In the end, here’s how I replied to Mr. Frank John:
“Dear Mr. Frank John, Just wanted to say, in the spirit of Thanksgiving, I’m grateful for the thoughtful heads up. I do so appreciate that you are risking your professional credibility to prevent me from being rubbed out like puppy pee in the new carpet, and I’d like to make you a generous counter offer.
“I won’t go to the police with your laughably written extortion note if you’ll kindly tell me your real name and explain why you agreed to do the job for a paltry five grand. Seriously, dude, ‘Frank John’ sounds totally made up to me, like some cheese-making killer-monk’s name in a bad horror film, and what’s the cheapo kill fee about? How humiliating! Why, I send that much to my freeloading kids every six months! One thing you should know is, I’ve worked hard in my life to offend any number of pointlessly famous or shallow-minded folks who wouldn’t mind never hearing from me again. These people are generally wealthy beyond all reason and can well afford to pay loads for a decent hit.
“Finally, permit me to offer you some friendly advice. Please enroll as soon as possible in a basic course in everyday grammar at your local community college. Your career may well depend on it! In these challenging times one can’t overstate the importance of a well-written extortion note.
“For the record, I will tell nobody that really cares a fig about this peculiar situation but please be aware — and pass along to Mr. Big — that I have plenty of powerful friends in very high places, including my wife, the NCAA, the good people of South Carolina and Donald Trump, for starters. I can tell you from hard experience, Frankie J, that you don’t want to mess with ANY of these people. Especially my wife.
Mark Zuckerberg, President and Founder, Pippa Middleton A Appreciation Society”
Sadly, Just Another Scam
Strangely, I have yet to hear back from Mr.
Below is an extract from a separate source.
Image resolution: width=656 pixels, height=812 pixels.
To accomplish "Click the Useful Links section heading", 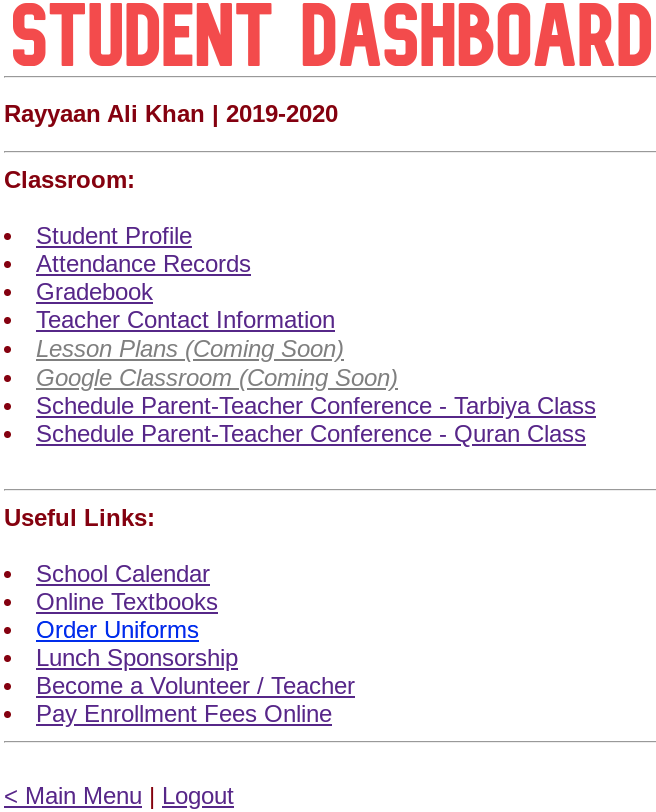I will (x=79, y=518).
Frank John.
Imagine my surprise when I learned yesterday that the Arizona attorney general and attorneys general from a dozen other states are investigating similar threatening emails that have cropped up by the thousands lately in the personal emails of ordinary gullible folks like me — all using nearly identical language to that used by Mr. Frank John, the cheesy monk turned compassionate hit man.
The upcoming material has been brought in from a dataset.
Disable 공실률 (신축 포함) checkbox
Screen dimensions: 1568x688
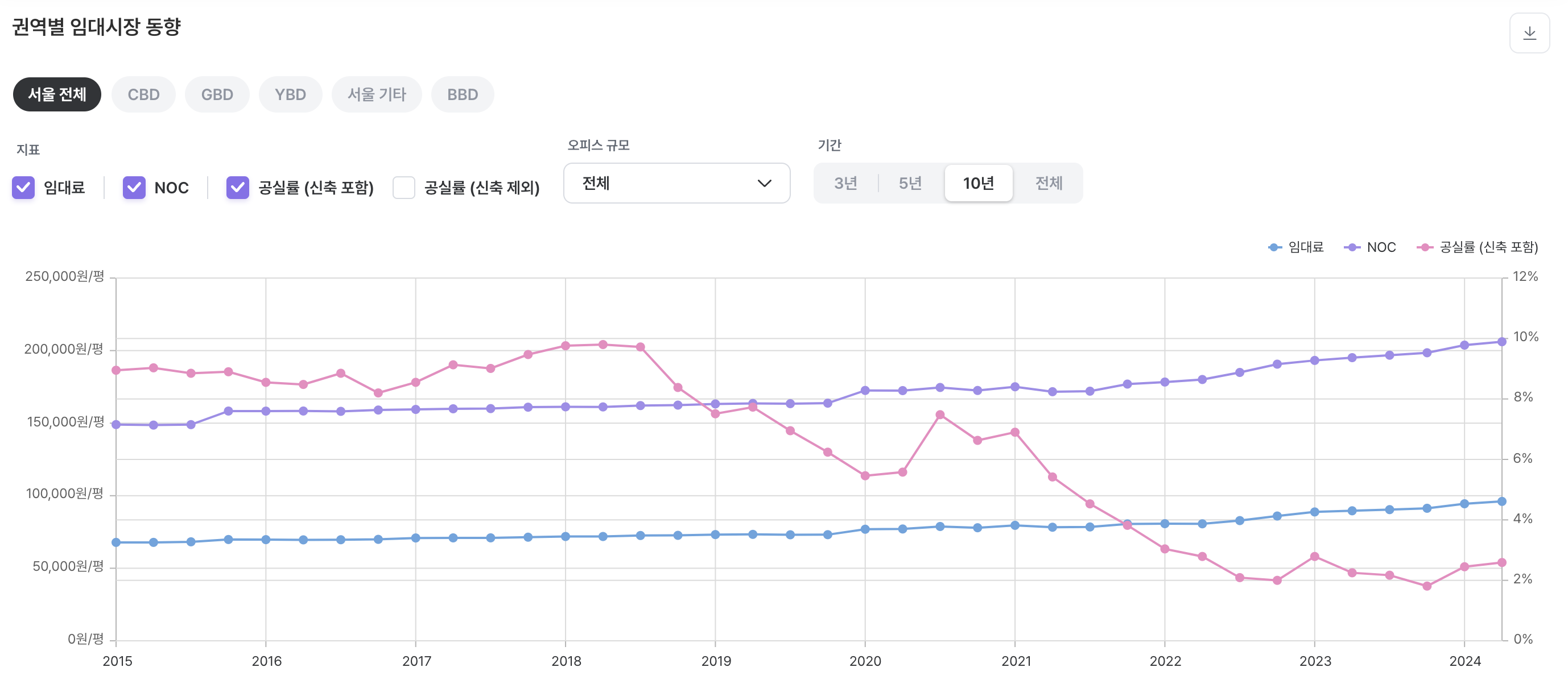237,188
Seems the people who not long ago were pretending to be rich widows in Ghana eager to share their late husbands’ diamond fortune with you or the mysterious Swiss investment billionaire looking for a safe haven in your personal checking account have, in fact, adopted a different tack for stealing money from innocent and gullible people: threatening to rub them out if they don’t pay up.
Truthfully, I’m a little disappointed it’s just another Internet scam. For a minute or two, I pictured myself being grilled by Nancy Grace, discussing my journey through the shadowy world of Mr. Frank John and Mr. Big.
Even as I write this, I’m still alive, which I guess I should truly be thankful for.